The Jesuits, too, spoke of declining numbers. A questioner asked how it came to be that so few young men are attracted to the Jesuit life, and Leahy replied that the attraction is still there, “but there are other things that get into the picture,” many other options that young, talented Catholic men have these days. Boughton injected a global perspective, citing increasing Jesuit vocations in countries such as India and Vietnam.
The most pointed comments came from panelists and audience members at the forum on diocesan priests, particularly when the subject turned to challenges confronting the clergy.
One problem has to do with “the priest’s relationship to the economically poor,” as O’Brien framed the issue, referring to the swelling numbers of poor immigrants who need pastoral care. “I don’t think the majority of priests today want to be in these communities, and how strange is that?” he said, alluding to Jesus’s ministry among the marginalized. “How is it that priests can drift away from the people who are most alive in Christ?” he wondered. Hehir, the archdiocesan official, was the only one at either forum who underlined the consequences of the clergy sexual abuse scandals, which are “so deep, so widespread, so profoundly shocking, that it will take 20 years to overcome,”
he predicted.
During the Q&A, an older man spoke up: “Nobody is talking about the big elephant in the room,” which was, in his rendering, the celibacy requirement that is tamping down priestly vocations.
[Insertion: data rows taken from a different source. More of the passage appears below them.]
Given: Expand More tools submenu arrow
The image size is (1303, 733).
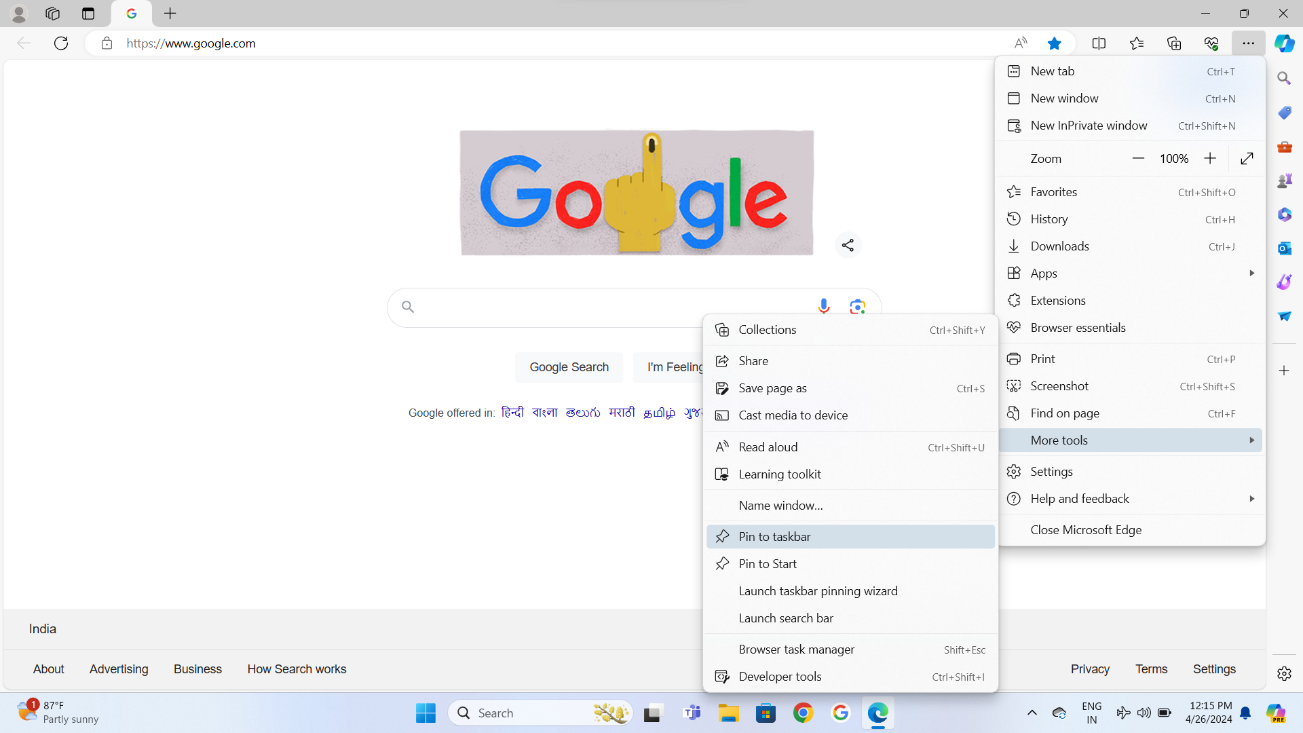Looking at the screenshot, I should [1252, 440].
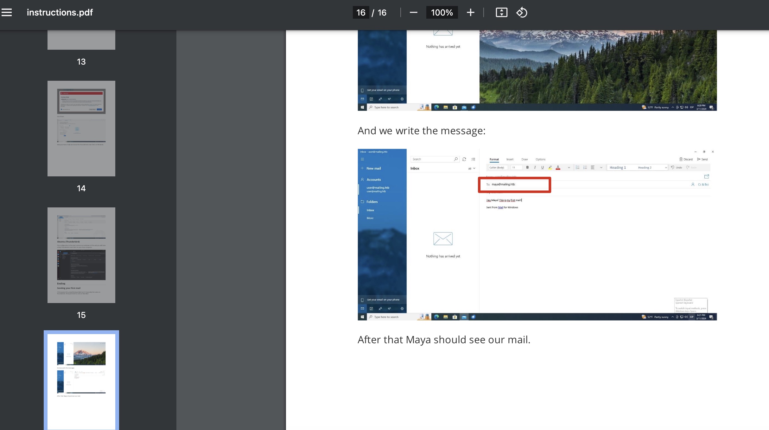Open page 14 thumbnail in sidebar

[x=81, y=128]
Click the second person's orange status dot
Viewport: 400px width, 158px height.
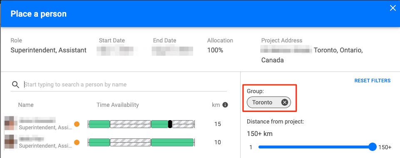point(77,143)
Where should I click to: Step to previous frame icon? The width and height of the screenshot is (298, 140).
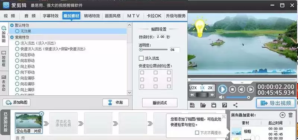click(241, 89)
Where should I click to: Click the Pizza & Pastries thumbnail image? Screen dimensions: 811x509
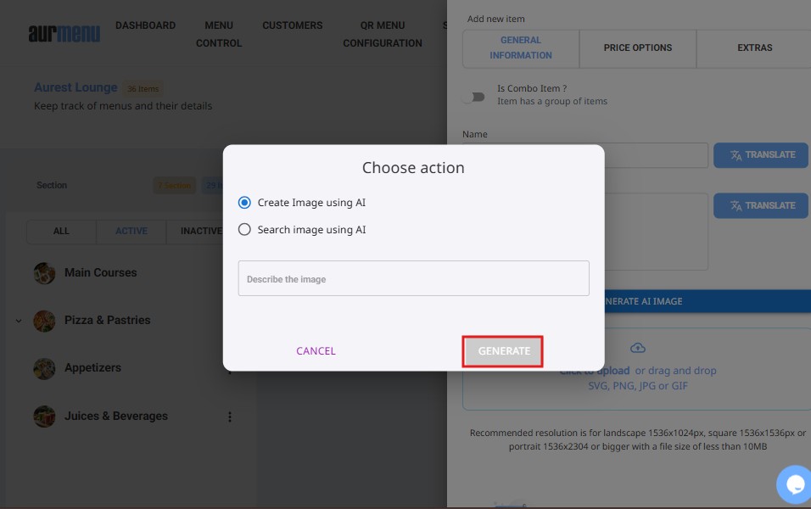pyautogui.click(x=44, y=321)
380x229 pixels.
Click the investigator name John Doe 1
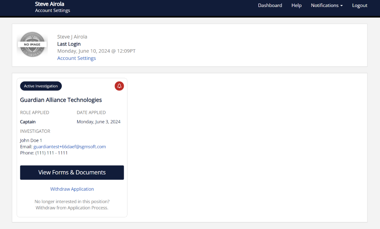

Lohan of the Dedham parish, who was ordained in 2008, responded with a provocative version of the boilerplate answer that priests are married to the Church. Motioning to the audience, he said: “Let me ask the ladies out there: How many of you ladies would like your husband to love you less exclusively?” He added that Christ was not married. There were some groans, and a man’s voice could be heard “But what about the Eastern churches?” (Married priests are the norm in Eastern-rite Catholic communions.)
The issue of women’s ordination received no development during either program, although at the Jesuit event a young woman related with a smile that someone recently told her, “If you were a guy, I could see you becoming a Jesuit.” She identified herself as a Catholic schoolteacher with an abiding interest in Ignatian spirituality, and her friendly question was about how she could pursue this passion.
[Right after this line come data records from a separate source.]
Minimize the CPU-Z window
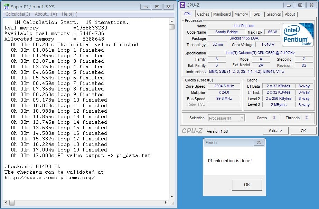 tap(289, 5)
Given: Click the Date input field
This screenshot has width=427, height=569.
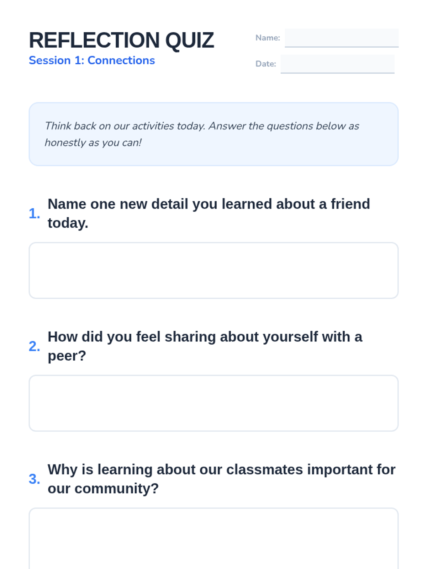Looking at the screenshot, I should coord(337,64).
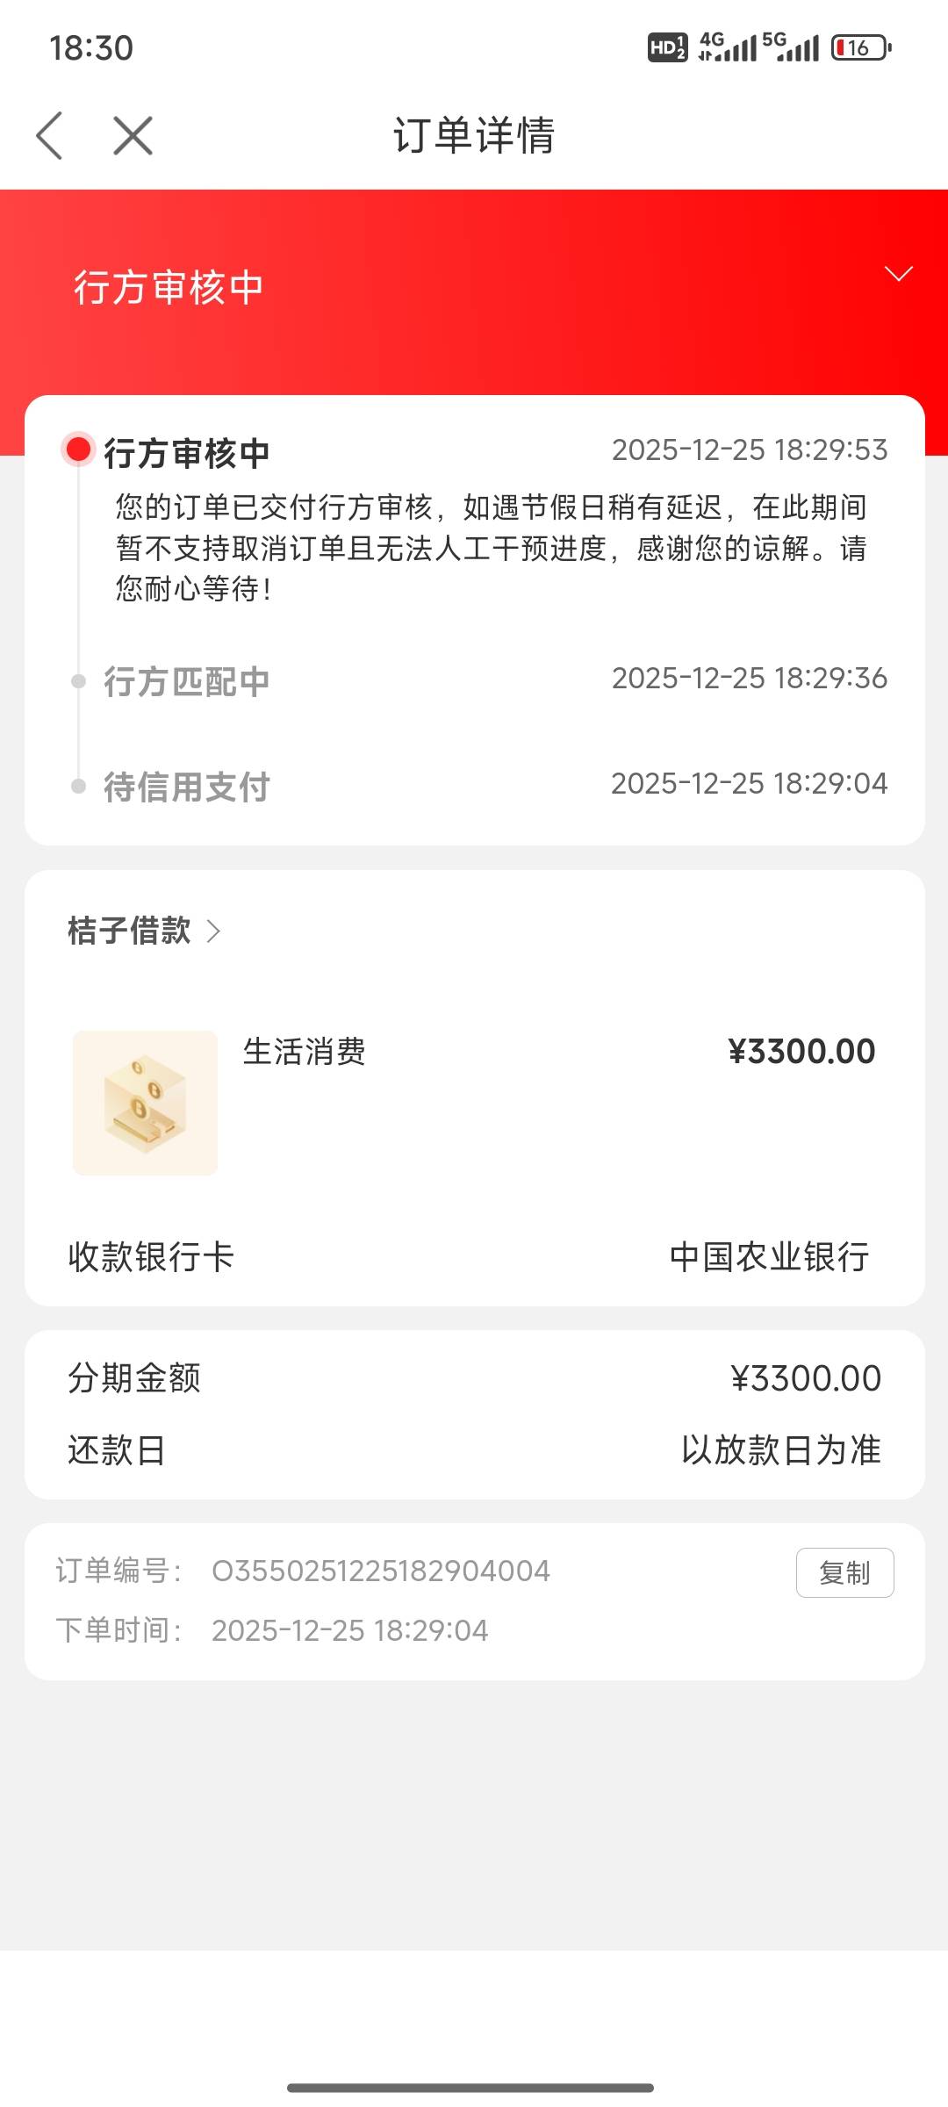The height and width of the screenshot is (2107, 948).
Task: Close the order details page
Action: (133, 135)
“I would say follow your heart and live it out,” Leahy advised simply, and it seemed that some young lay men and women in the crowded room were already doing so. Speaking to a reporter afterward, Lauren Sommer ’08, GSSW ’09, a social worker at an assisted living facility in Roxbury, recalled that she “fell in love with all things Jesuit” as an undergraduate. She came to the forum with eight other student and alumni leaders of Boston College’s Kairos group—part of a national retreat program that brings Ignatian-style discernment to high school and college students across the United States.